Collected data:
+---+
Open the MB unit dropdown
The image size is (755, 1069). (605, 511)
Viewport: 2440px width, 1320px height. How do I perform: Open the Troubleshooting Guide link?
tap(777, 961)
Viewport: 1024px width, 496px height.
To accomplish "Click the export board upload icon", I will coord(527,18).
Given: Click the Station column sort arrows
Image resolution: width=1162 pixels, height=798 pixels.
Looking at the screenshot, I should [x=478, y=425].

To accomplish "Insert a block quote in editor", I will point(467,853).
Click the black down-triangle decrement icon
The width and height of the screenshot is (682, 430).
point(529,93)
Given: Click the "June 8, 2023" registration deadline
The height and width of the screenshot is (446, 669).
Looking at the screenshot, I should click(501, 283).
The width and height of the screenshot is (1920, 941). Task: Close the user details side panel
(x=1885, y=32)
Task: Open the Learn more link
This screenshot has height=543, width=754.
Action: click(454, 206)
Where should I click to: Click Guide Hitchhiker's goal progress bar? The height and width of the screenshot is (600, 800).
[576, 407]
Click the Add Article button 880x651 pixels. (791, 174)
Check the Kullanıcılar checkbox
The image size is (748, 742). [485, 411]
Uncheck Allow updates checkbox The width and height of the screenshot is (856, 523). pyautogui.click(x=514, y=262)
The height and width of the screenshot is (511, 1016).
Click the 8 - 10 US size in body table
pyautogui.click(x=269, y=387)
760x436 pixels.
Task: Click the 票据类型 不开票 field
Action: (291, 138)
+---+
Action item =>
Wherever a line of the records above contains the string "Given", copy that line out.

Answer space =>
Given: Click the Station column sort arrows
Given: Click the "June 8, 2023" registration deadline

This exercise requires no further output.